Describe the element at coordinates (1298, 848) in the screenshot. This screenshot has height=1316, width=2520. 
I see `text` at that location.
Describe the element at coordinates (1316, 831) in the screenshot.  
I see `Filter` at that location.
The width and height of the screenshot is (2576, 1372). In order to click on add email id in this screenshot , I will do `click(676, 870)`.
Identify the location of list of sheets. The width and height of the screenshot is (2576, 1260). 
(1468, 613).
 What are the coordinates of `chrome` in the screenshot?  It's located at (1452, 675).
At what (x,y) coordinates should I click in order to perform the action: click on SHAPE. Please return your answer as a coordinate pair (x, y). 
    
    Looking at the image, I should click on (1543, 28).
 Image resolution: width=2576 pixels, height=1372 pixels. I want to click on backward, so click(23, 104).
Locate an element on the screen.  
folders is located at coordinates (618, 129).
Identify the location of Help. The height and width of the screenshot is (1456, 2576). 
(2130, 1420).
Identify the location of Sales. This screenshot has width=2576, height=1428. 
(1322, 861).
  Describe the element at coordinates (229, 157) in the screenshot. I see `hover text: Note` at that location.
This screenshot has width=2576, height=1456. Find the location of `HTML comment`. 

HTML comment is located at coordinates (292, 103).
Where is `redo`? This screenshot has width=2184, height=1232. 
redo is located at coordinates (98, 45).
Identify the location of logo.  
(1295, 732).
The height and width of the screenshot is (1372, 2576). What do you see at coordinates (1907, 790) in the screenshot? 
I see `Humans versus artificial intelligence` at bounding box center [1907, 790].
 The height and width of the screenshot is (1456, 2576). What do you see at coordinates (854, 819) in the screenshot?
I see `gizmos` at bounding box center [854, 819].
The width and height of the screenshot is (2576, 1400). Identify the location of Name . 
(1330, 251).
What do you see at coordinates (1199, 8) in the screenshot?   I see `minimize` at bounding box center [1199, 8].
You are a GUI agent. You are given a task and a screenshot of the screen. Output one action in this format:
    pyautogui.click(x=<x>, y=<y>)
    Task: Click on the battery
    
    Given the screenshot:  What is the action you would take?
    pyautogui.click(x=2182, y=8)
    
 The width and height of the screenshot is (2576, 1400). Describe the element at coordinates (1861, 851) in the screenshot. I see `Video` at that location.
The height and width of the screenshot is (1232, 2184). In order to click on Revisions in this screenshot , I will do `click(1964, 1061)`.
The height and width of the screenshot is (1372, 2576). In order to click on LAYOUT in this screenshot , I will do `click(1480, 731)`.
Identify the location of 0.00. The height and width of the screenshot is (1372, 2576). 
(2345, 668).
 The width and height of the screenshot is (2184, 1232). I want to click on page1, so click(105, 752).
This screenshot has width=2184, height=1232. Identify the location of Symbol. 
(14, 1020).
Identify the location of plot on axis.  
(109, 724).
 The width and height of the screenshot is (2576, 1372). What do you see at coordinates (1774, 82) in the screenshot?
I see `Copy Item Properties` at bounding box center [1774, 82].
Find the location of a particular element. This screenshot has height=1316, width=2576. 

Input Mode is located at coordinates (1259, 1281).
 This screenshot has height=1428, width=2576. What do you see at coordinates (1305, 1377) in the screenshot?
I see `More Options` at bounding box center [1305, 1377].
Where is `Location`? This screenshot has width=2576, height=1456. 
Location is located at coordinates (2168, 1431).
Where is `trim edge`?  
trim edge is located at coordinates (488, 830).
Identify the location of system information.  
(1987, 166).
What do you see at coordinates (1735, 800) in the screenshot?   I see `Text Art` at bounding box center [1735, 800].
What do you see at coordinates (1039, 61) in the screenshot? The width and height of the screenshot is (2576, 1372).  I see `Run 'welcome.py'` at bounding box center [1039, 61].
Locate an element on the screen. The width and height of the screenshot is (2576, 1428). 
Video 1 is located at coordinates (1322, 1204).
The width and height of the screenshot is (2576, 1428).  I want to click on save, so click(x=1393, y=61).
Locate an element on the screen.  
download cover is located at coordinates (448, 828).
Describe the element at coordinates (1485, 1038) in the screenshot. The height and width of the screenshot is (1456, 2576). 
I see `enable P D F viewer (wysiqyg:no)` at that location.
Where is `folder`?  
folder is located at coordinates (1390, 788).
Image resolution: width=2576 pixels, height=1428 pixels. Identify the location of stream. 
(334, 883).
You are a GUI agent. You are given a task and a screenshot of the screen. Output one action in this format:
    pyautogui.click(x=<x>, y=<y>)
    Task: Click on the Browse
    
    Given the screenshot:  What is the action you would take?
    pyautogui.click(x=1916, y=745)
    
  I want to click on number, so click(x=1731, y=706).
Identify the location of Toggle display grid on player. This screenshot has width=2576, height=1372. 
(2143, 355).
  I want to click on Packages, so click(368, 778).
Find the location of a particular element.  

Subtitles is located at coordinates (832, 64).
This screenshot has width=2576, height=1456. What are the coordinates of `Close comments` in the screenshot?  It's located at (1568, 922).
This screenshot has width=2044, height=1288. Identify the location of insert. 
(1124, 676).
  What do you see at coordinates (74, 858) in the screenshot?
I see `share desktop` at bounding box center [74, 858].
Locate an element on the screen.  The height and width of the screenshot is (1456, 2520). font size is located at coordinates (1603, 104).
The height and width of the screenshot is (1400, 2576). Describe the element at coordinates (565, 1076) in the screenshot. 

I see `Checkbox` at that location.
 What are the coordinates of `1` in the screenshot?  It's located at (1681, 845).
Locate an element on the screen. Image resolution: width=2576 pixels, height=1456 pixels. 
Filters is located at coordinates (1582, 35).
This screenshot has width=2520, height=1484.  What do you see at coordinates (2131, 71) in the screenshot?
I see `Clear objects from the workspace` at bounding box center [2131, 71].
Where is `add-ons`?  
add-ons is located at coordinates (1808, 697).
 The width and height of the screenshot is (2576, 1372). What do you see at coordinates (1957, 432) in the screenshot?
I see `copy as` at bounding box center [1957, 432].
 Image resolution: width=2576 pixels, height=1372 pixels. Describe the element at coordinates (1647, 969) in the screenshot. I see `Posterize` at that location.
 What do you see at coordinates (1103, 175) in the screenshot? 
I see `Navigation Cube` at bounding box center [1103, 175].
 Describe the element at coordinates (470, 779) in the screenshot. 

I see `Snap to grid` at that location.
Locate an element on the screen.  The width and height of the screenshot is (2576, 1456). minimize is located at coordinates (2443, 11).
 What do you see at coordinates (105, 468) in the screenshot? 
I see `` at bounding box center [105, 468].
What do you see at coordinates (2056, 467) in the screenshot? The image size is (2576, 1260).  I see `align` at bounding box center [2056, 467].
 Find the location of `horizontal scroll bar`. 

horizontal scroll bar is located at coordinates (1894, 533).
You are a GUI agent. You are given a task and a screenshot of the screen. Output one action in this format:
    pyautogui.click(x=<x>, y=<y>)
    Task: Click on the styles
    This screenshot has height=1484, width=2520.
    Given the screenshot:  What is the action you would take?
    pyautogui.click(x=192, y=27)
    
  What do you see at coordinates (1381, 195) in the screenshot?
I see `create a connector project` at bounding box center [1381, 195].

___

- **EXERCISE DESCRIPTION**:
Reproduce every row above word for word, without changing anything.

- **TASK OUTPUT**:
Describe the element at coordinates (1298, 848) in the screenshot. This screenshot has height=1316, width=2520. 
I see `text` at that location.
Describe the element at coordinates (1316, 831) in the screenshot.  
I see `Filter` at that location.
The width and height of the screenshot is (2576, 1372). In order to click on add email id in this screenshot , I will do `click(676, 870)`.
Identify the location of list of sheets. The width and height of the screenshot is (2576, 1260). 
(1468, 613).
 What are the coordinates of `chrome` in the screenshot?  It's located at (1452, 675).
At what (x,y) coordinates should I click in order to perform the action: click on SHAPE. Please return your answer as a coordinate pair (x, y). 
    
    Looking at the image, I should click on (1543, 28).
 Image resolution: width=2576 pixels, height=1372 pixels. I want to click on backward, so click(23, 104).
Locate an element on the screen.  
folders is located at coordinates (618, 129).
Identify the location of Help. The height and width of the screenshot is (1456, 2576). 
(2130, 1420).
Identify the location of Sales. This screenshot has width=2576, height=1428. 
(1322, 861).
  Describe the element at coordinates (229, 157) in the screenshot. I see `hover text: Note` at that location.
This screenshot has width=2576, height=1456. Find the location of `HTML comment`. 

HTML comment is located at coordinates (292, 103).
Where is `redo`? This screenshot has width=2184, height=1232. 
redo is located at coordinates (98, 45).
Identify the location of logo.  
(1295, 732).
The height and width of the screenshot is (1372, 2576). What do you see at coordinates (1907, 790) in the screenshot? 
I see `Humans versus artificial intelligence` at bounding box center [1907, 790].
 The height and width of the screenshot is (1456, 2576). What do you see at coordinates (854, 819) in the screenshot?
I see `gizmos` at bounding box center [854, 819].
The width and height of the screenshot is (2576, 1400). Identify the location of Name . 
(1330, 251).
What do you see at coordinates (1199, 8) in the screenshot?   I see `minimize` at bounding box center [1199, 8].
You are a GUI agent. You are given a task and a screenshot of the screen. Output one action in this format:
    pyautogui.click(x=<x>, y=<y>)
    Task: Click on the battery
    
    Given the screenshot:  What is the action you would take?
    pyautogui.click(x=2182, y=8)
    
 The width and height of the screenshot is (2576, 1400). Describe the element at coordinates (1861, 851) in the screenshot. I see `Video` at that location.
The height and width of the screenshot is (1232, 2184). In order to click on Revisions in this screenshot , I will do `click(1964, 1061)`.
The height and width of the screenshot is (1372, 2576). In order to click on LAYOUT in this screenshot , I will do `click(1480, 731)`.
Identify the location of 0.00. The height and width of the screenshot is (1372, 2576). 
(2345, 668).
 The width and height of the screenshot is (2184, 1232). I want to click on page1, so click(105, 752).
This screenshot has width=2184, height=1232. Identify the location of Symbol. 
(14, 1020).
Identify the location of plot on axis.  
(109, 724).
 The width and height of the screenshot is (2576, 1372). What do you see at coordinates (1774, 82) in the screenshot?
I see `Copy Item Properties` at bounding box center [1774, 82].
Find the location of a particular element. This screenshot has height=1316, width=2576. 

Input Mode is located at coordinates (1259, 1281).
 This screenshot has height=1428, width=2576. What do you see at coordinates (1305, 1377) in the screenshot?
I see `More Options` at bounding box center [1305, 1377].
Where is `Location`? This screenshot has width=2576, height=1456. 
Location is located at coordinates (2168, 1431).
Where is `trim edge`?  
trim edge is located at coordinates (488, 830).
Identify the location of system information.  
(1987, 166).
What do you see at coordinates (1735, 800) in the screenshot?   I see `Text Art` at bounding box center [1735, 800].
What do you see at coordinates (1039, 61) in the screenshot? The width and height of the screenshot is (2576, 1372).  I see `Run 'welcome.py'` at bounding box center [1039, 61].
Locate an element on the screen. The width and height of the screenshot is (2576, 1428). 
Video 1 is located at coordinates (1322, 1204).
The width and height of the screenshot is (2576, 1428).  I want to click on save, so click(x=1393, y=61).
Locate an element on the screen.  
download cover is located at coordinates (448, 828).
Describe the element at coordinates (1485, 1038) in the screenshot. The height and width of the screenshot is (1456, 2576). 
I see `enable P D F viewer (wysiqyg:no)` at that location.
Where is `folder`?  
folder is located at coordinates (1390, 788).
Image resolution: width=2576 pixels, height=1428 pixels. Identify the location of stream. 
(334, 883).
You are a GUI agent. You are given a task and a screenshot of the screen. Output one action in this format:
    pyautogui.click(x=<x>, y=<y>)
    Task: Click on the Browse
    
    Given the screenshot:  What is the action you would take?
    pyautogui.click(x=1916, y=745)
    
  I want to click on number, so click(x=1731, y=706).
Identify the location of Toggle display grid on player. This screenshot has width=2576, height=1372. 
(2143, 355).
  I want to click on Packages, so click(368, 778).
Find the location of a particular element.  

Subtitles is located at coordinates (832, 64).
This screenshot has width=2576, height=1456. What are the coordinates of `Close comments` in the screenshot?  It's located at (1568, 922).
This screenshot has width=2044, height=1288. Identify the location of insert. 
(1124, 676).
  What do you see at coordinates (74, 858) in the screenshot?
I see `share desktop` at bounding box center [74, 858].
Locate an element on the screen.  The height and width of the screenshot is (1456, 2520). font size is located at coordinates (1603, 104).
The height and width of the screenshot is (1400, 2576). Describe the element at coordinates (565, 1076) in the screenshot. 

I see `Checkbox` at that location.
 What are the coordinates of `1` in the screenshot?  It's located at (1681, 845).
Locate an element on the screen. Image resolution: width=2576 pixels, height=1456 pixels. 
Filters is located at coordinates (1582, 35).
This screenshot has width=2520, height=1484.  What do you see at coordinates (2131, 71) in the screenshot?
I see `Clear objects from the workspace` at bounding box center [2131, 71].
Where is `add-ons`?  
add-ons is located at coordinates (1808, 697).
 The width and height of the screenshot is (2576, 1372). What do you see at coordinates (1957, 432) in the screenshot?
I see `copy as` at bounding box center [1957, 432].
 Image resolution: width=2576 pixels, height=1372 pixels. Describe the element at coordinates (1647, 969) in the screenshot. I see `Posterize` at that location.
 What do you see at coordinates (1103, 175) in the screenshot? 
I see `Navigation Cube` at bounding box center [1103, 175].
 Describe the element at coordinates (470, 779) in the screenshot. 

I see `Snap to grid` at that location.
Locate an element on the screen.  The width and height of the screenshot is (2576, 1456). minimize is located at coordinates (2443, 11).
 What do you see at coordinates (105, 468) in the screenshot? 
I see `` at bounding box center [105, 468].
What do you see at coordinates (2056, 467) in the screenshot? The image size is (2576, 1260).  I see `align` at bounding box center [2056, 467].
 Find the location of `horizontal scroll bar`. 

horizontal scroll bar is located at coordinates (1894, 533).
You are a GUI agent. You are given a task and a screenshot of the screen. Output one action in this format:
    pyautogui.click(x=<x>, y=<y>)
    Task: Click on the styles
    This screenshot has height=1484, width=2520.
    Given the screenshot:  What is the action you would take?
    pyautogui.click(x=192, y=27)
    
  What do you see at coordinates (1381, 195) in the screenshot?
I see `create a connector project` at bounding box center [1381, 195].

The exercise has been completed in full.